Gustavo Di Lella

Personal information
- Full name: Gustavo Martin Di Lella
- Date of birth: 6 October 1973 (age 51)
- Place of birth: Buenos Aires, Argentina
- Height: 1.75 m (5 ft 9 in)
- Position(s): Midfielder

Senior career*
- Years: Team / Apps / (Gls)
- All Boys
- Granada
- 1997: Blyth Spartans
- 1997–1998: Darlington / 5 / (0)
- 1998–2000: Hartlepool United / 31 / (4)
- 2000–2001: Durham City
- 2001–2002: Scarborough / 4 / (0)

= Gustavo Di Lella =

Argentine footballer (born 1973)

Gustavo Martin Di Lella (born 6 October 1973) is an Argentinian former footballer and football manager who played in The Football League for Darlington, Hartlepool United and Scarborough.
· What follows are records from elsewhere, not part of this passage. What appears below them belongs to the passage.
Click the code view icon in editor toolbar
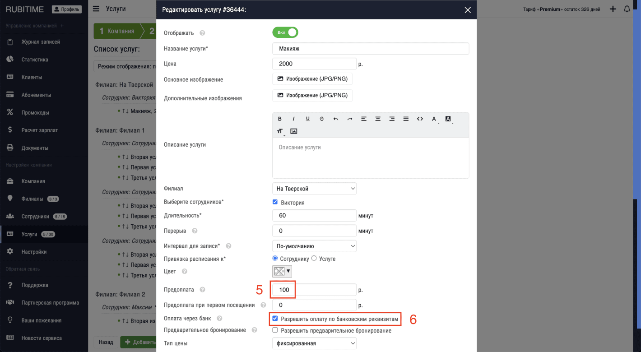[x=420, y=118]
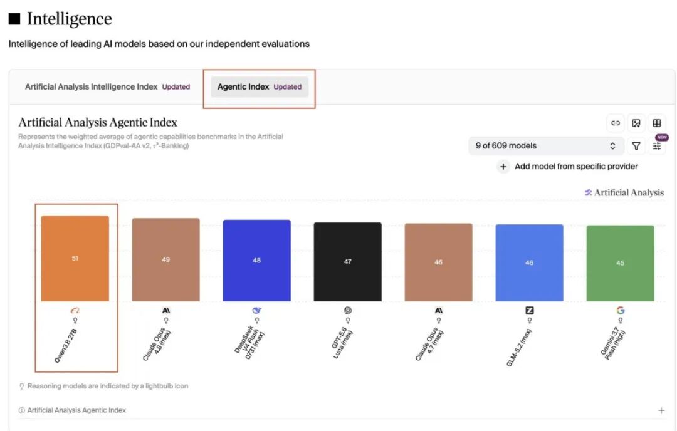The image size is (677, 431).
Task: Click the DeepSeek logo under blue bar
Action: click(257, 310)
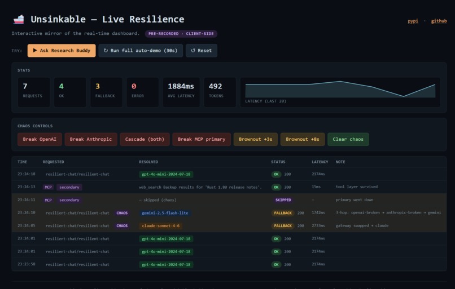Trigger Break Anthropic chaos
455x289 pixels.
[x=91, y=139]
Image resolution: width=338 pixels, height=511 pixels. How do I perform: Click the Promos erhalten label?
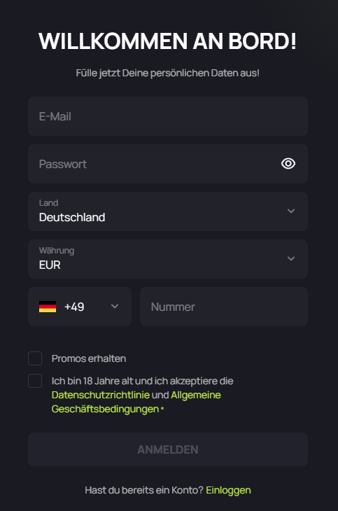pos(89,358)
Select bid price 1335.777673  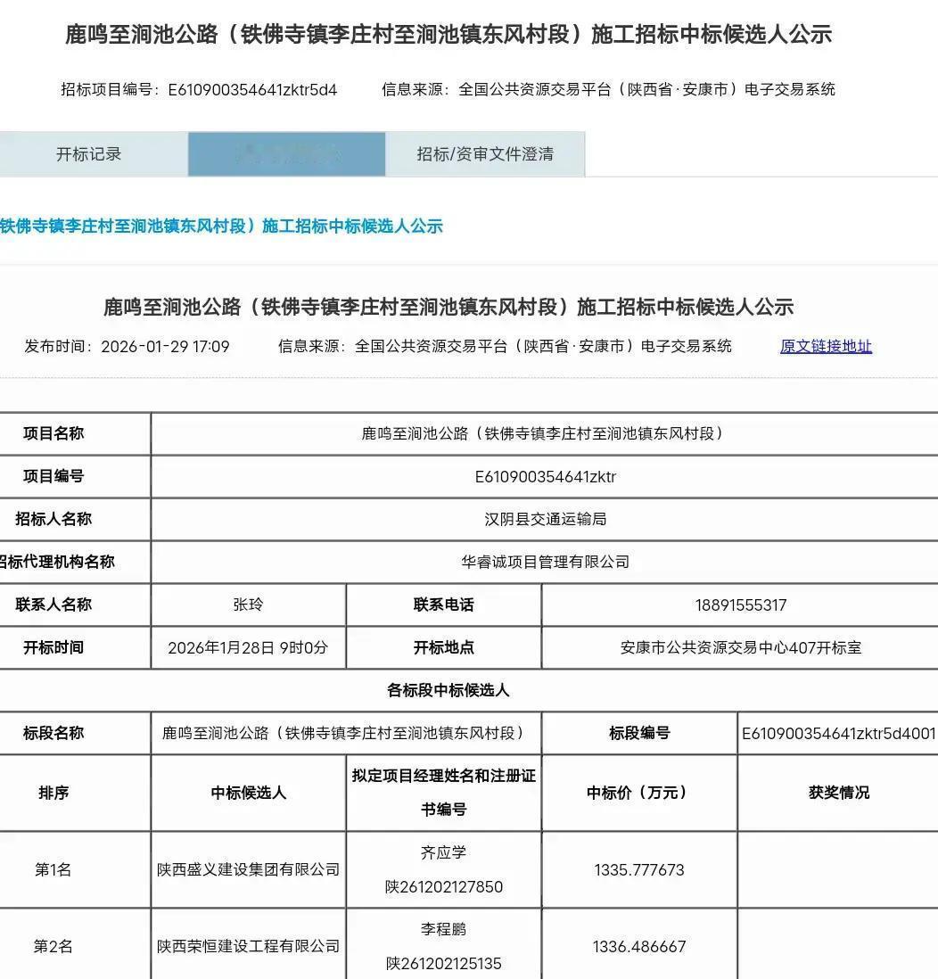tap(638, 869)
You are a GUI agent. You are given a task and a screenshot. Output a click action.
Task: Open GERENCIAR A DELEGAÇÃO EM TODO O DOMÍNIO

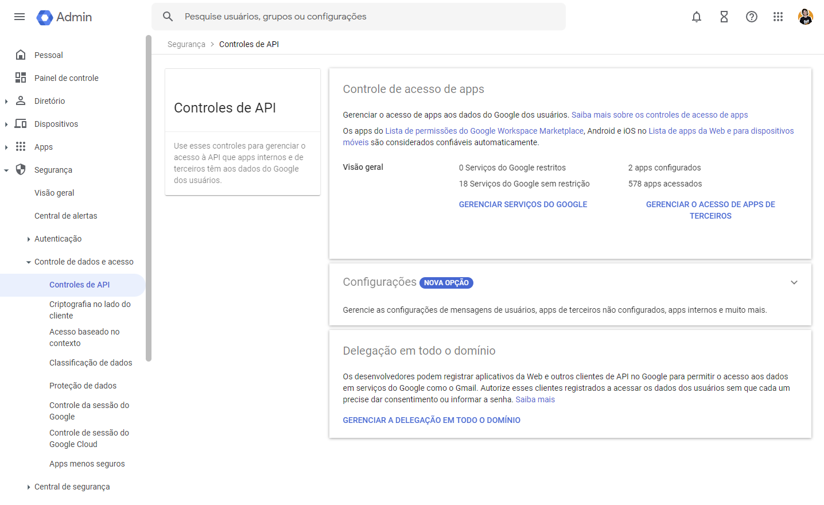(432, 420)
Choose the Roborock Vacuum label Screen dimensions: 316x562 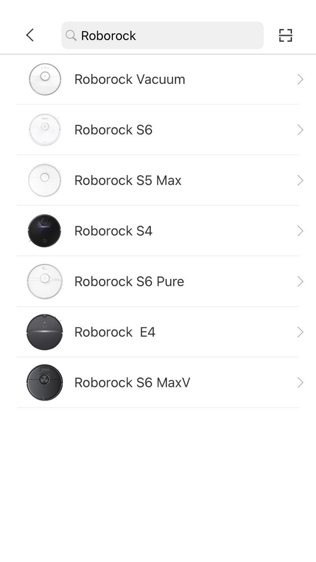[130, 79]
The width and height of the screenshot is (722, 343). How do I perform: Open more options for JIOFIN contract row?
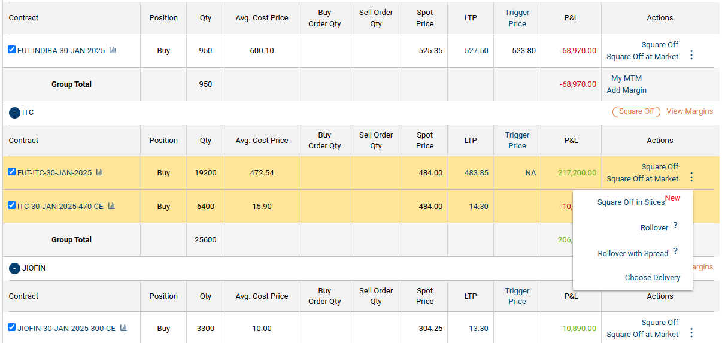pyautogui.click(x=691, y=333)
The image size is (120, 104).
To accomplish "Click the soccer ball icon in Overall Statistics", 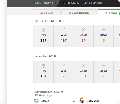I will tap(43, 30).
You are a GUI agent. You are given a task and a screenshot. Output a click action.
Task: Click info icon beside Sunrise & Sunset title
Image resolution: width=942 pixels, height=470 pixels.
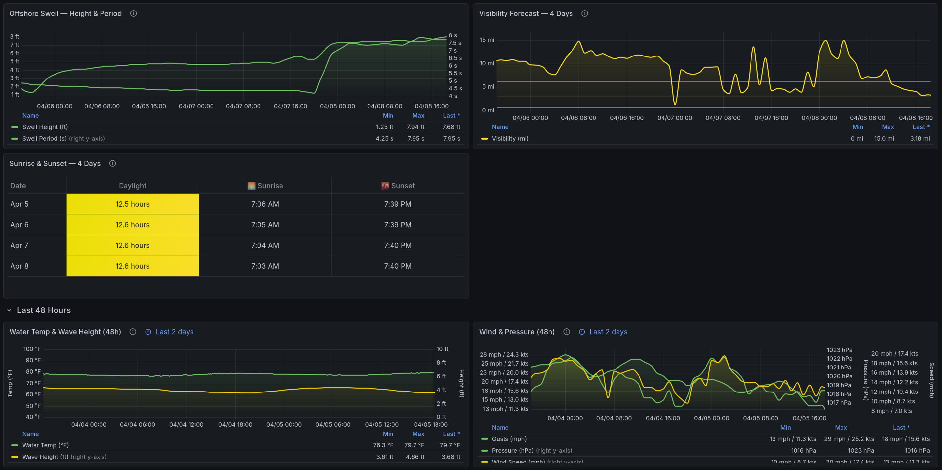tap(112, 163)
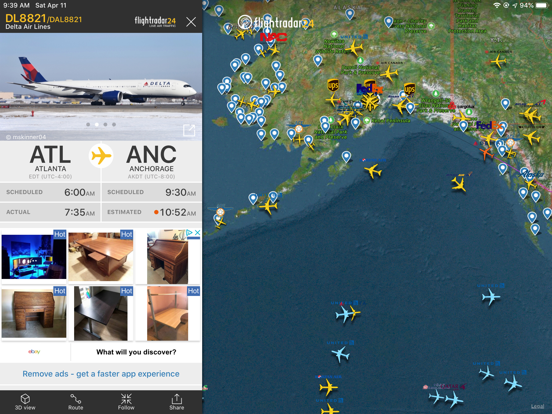Open the AdChoices triangle icon
Image resolution: width=552 pixels, height=414 pixels.
click(x=189, y=232)
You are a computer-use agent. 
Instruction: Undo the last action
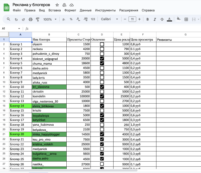[x=16, y=19]
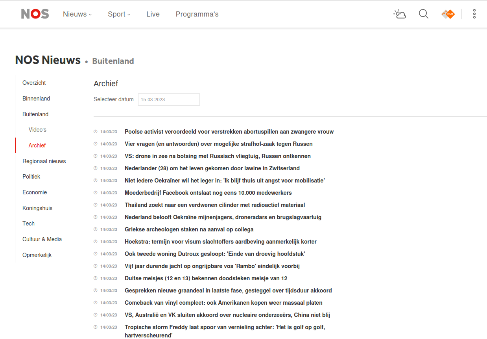Viewport: 487px width, 339px height.
Task: Open the NPO Start icon
Action: tap(448, 14)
Before playing in England, Di Lella played in Argentina's second division for All Boys and in Spain for Granada in the Segunda División B. In 2005 he joined Northern Irish side Larne ahead of the 2005–06 Irish Premier League. He set up two goals and scored a further one in a 5–1 win against Kilmore Rec in the 2005–06 County Antrim Shield.

As a manager, he took charge of non-league side Horden Colliery Welfare in 2007, although he was sacked in November of that year.